Biggest disappointment of the game was in round seven, where we were up against some guys from St. Catharines who had spent the interval between the afternoon and evening sessions drinking at the bar of the restaurant where we had dinner (The Retreat in Liverpool, where Ruthie, Judy and I had absolutely the cutest waitress we’ve ever experienced – the divine Miranda).
Anyway, on the hand in question, Jerry opened 2 Spades and I’m sitting with a 17-point hand, including an Ace doubleton in Spades. The St. Catharines guys jump into the bidding and hit 3 No Trump, whereupon I double them and we nail them big. Jerry runs his Spades. I pick up a gang of tricks. They’re down five, not vulnerable. Plus 1,100 for us. At Judy and Ruthie’s table, however, the other St. Catharines guys, equally loopy and charming, went 2 Spades-6 Spades and made the damn vulnerable slam for a plus 1,430 on their side and minus International Match Points for us. Amazing. I had another successful double come up short in the scoring department earlier in the day and I’m beginning to think that this doubling stuff is not a good strategy for Swiss teams.

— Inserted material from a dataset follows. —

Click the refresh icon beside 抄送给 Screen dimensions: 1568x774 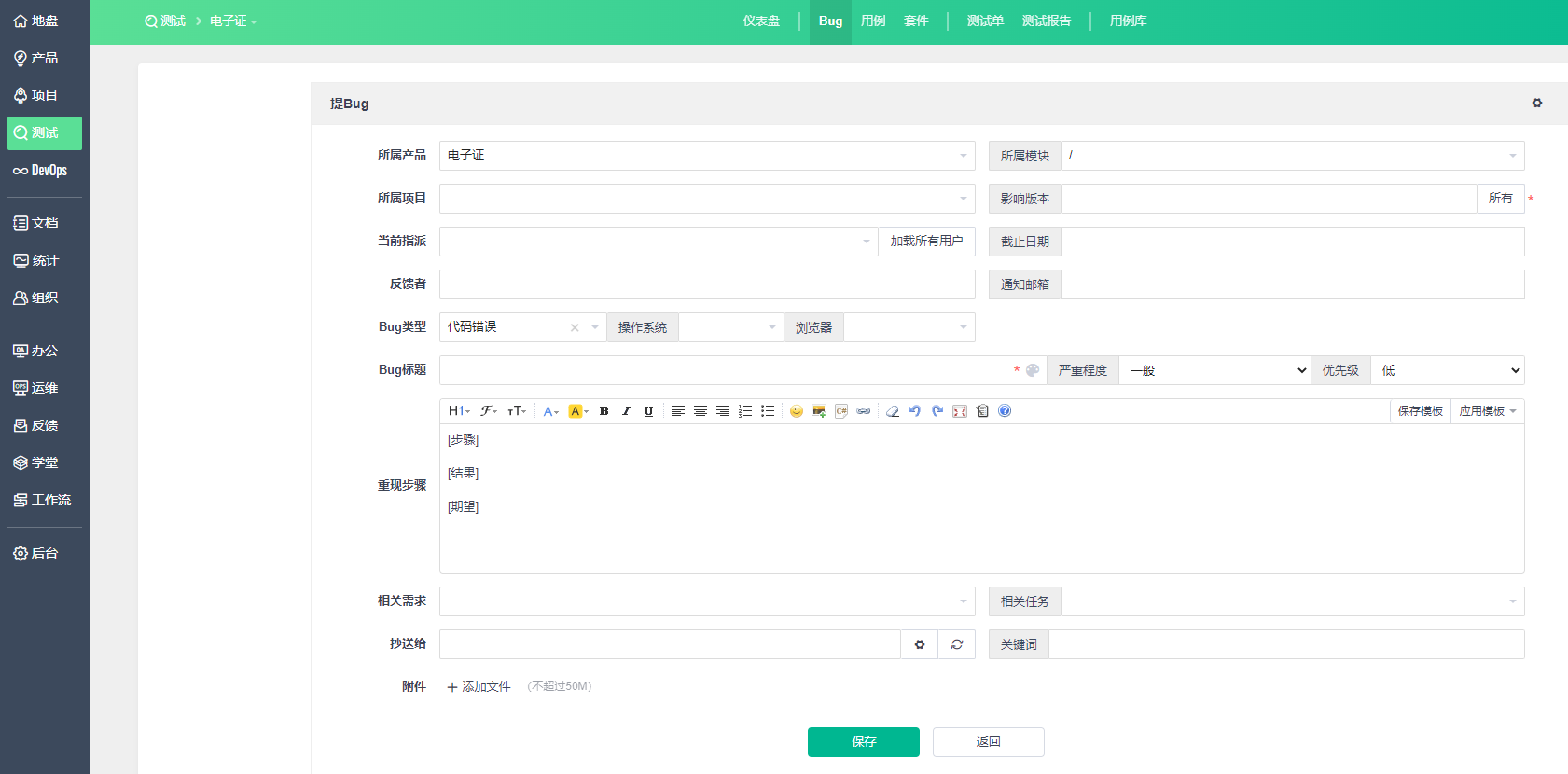tap(956, 644)
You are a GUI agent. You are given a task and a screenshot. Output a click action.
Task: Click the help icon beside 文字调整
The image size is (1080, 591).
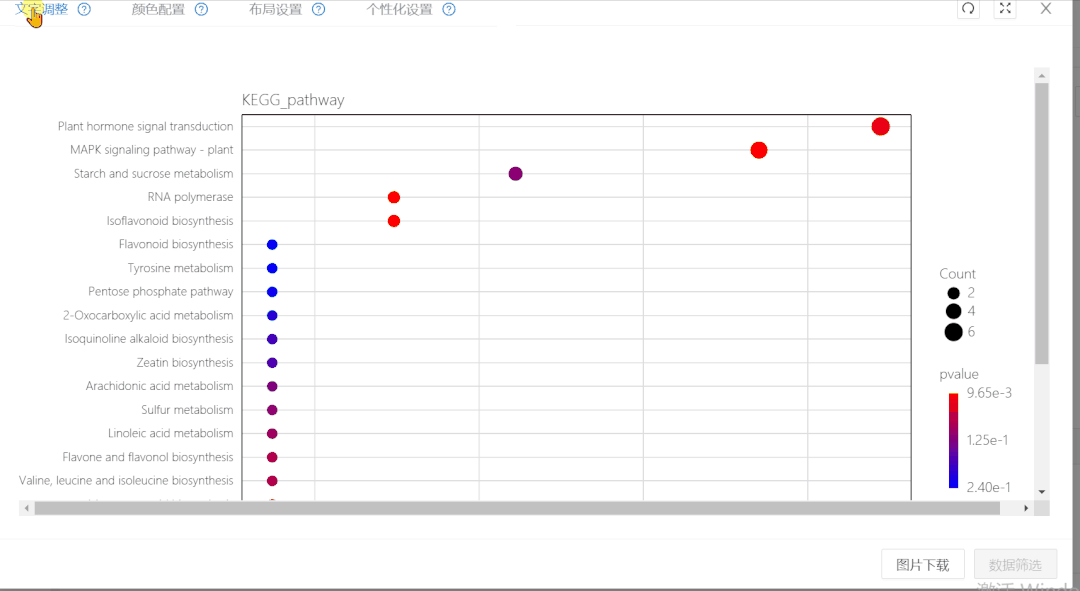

So what was my reward for two days of tournament bridge in Syracuse ? Well, as one of our final opponents said, “If it feels good, it must be all right.” And it did feel good, despite the setbacks, and my range of experience has expanded. Not only that, I made it back safely to the Buffalo News in 2 hours and 15 minutes.
But pointwise, not so good. Wednesday’s Swiss play apparently yielded .20 points per winning round, which added up to .40. And Thursday’s was peculiar, due to our mixup at the beginning of play. Our victory in the B/C/D division was worth .22 points, whereas wins in the A/X group were worth .38. With a win and a tie, that was .57, plus .22. So .79, which gives me 1.19 for the tournament. No gold. But, hey, we have two more regionals this year – Grand Island and Niagara Falls, Ont. There’s hope.